## Instruction:
In the report on US oil stock movements below, start with the words "Stock Movements - Aug", end after the words "with June figures.", and reproduce that stretch verbatim.

## Given passage:
Stock Movements - Aug 05

Source: OPEC_RP050812 8/17/2005, Location: Europe

US commercial oil stocks (total crude and petroleum products excluding SPR) continued to build, adding 6 mb or 0.21 mb/d to stand at 1,022 mb during the period 1-29 July, This level was last approached in the week ending 2 August 2002 which stocks reached a slightly higher 1,025 mb. The gains were a result of “other oil” and unfinished oil stocks while draws on major oil stocks such as crude oil and gasoline cancelled a huge gain in distillates. Despite persistent stock-builds, the y-o-y surplus narrowed by 1% to stand at about 4% compared with June figures.

Crude oil inventories continued to give up the previous months’ gains, standing close to the March level. July’s draw of 6.9 mb or 0.25 mb/d to 318.0 mb was mainly due to the drop in US crude oil production which fell by 0.35 mb/d to 5.15 mb/d because of temporary shut-downs of crude oil facilities due to hurricanes. Import figures and refinery runs did not justify such a draw as imports rose by 0.74 mb/d to 10.96 mb/d and refinery runs declined by 2.29% to 95.76%. This draw further squeezed the y-o-y surplus to 6% from 7% in the previous month, while the 7% excess over the five-year average continues to remain in place since May 2005.

Gasoline and distillate inventories showed the highest stock movement change in July, where the former lost 10.1 mb or 0.36 mb/d to stand at 205.2 mb, a level not seen since 26 November 2004, while the latter rose massively by the same amount to stand at 127.3 mb, a level not seen since the week ending 10 September 2004. The main reason behind the draw on gasoline stocks was the drop in production which decreased by 0.56 mb/d to 8.66 mb/d due to some refinery outages because of storms. This was despite the fact that imports remained strong at 1.01 mb/d and implied demand for gasoline was 0.13 mb/d below a month ago. The huge draw on gasoline turned y-o-y and five-year average surpluses to a deficit of 2% from surpluses of 4% and 2% respectively in the previous report. Forward cover of gasoline is one day below last month at 21.7 days. No obvious justifications can be given as to why such a massive build occurred in distillates given that imports were 0.11 mb/d below last month’s level and production was 0.23 mb/d less than that observed in the previous month, while implied demand improved slightly by 0.03 mb/d to 4.14 mb/d. The build in distillates lifted forward cover by almost 3 days to stand at 32 days, while also improving y-o-y and five-year average surpluses to 5% each. During the same period, the Strategic Petroleum Reserve (SPR) continued to build by 1.9 mb to 698.2 mb, or just 2 mb shy of its maximum capacity of 700 mb. All expectations indicate that the remaining capacity will be filled in the month of August.

## Supplied information:
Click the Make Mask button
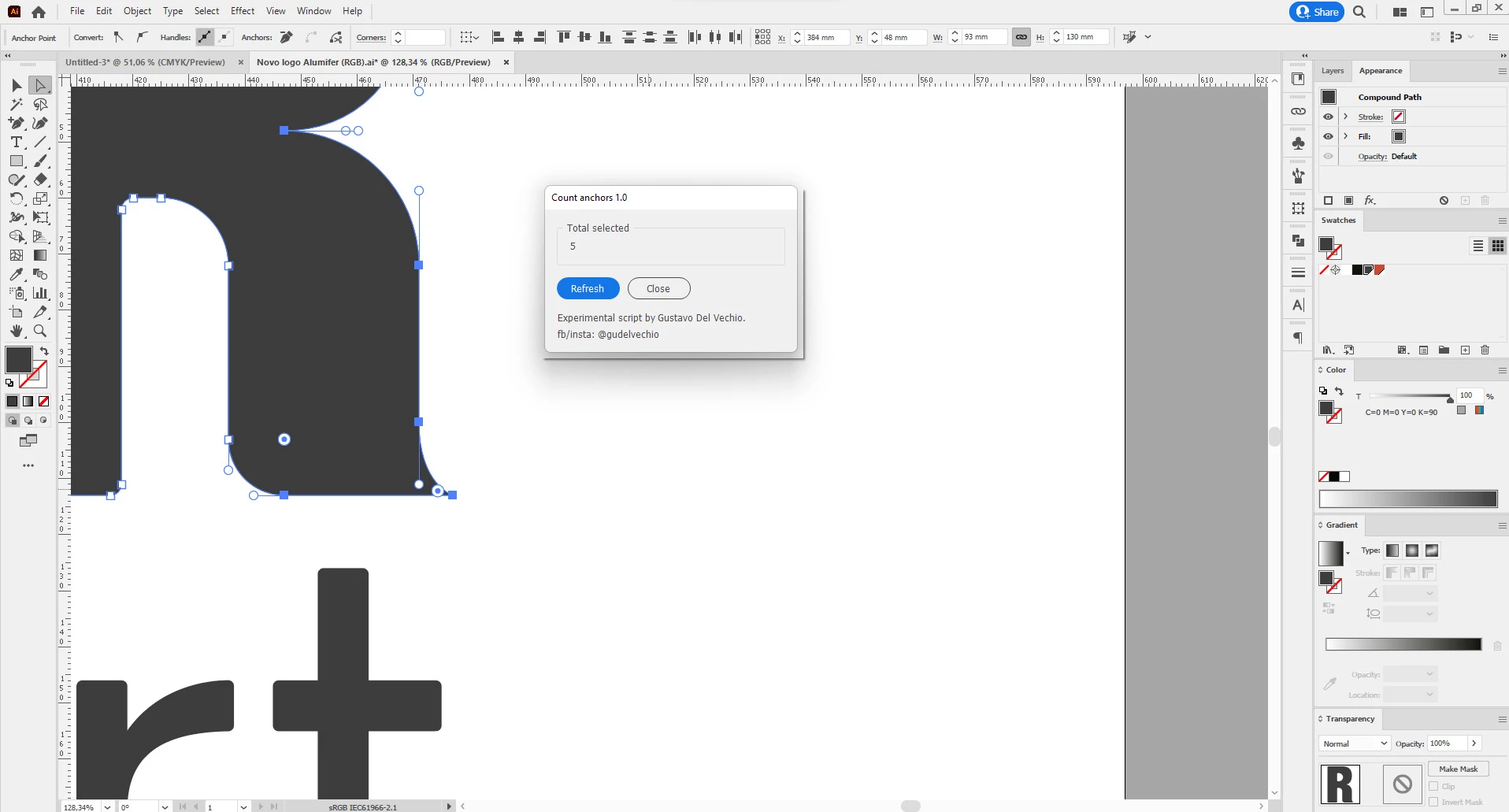 (1459, 769)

## Exercise response:
Stock Movements - Aug 05

Source: OPEC_RP050812 8/17/2005, Location: Europe

US commercial oil stocks (total crude and petroleum products excluding SPR) continued to build, adding 6 mb or 0.21 mb/d to stand at 1,022 mb during the period 1-29 July, This level was last approached in the week ending 2 August 2002 which stocks reached a slightly higher 1,025 mb. The gains were a result of “other oil” and unfinished oil stocks while draws on major oil stocks such as crude oil and gasoline cancelled a huge gain in distillates. Despite persistent stock-builds, the y-o-y surplus narrowed by 1% to stand at about 4% compared with June figures.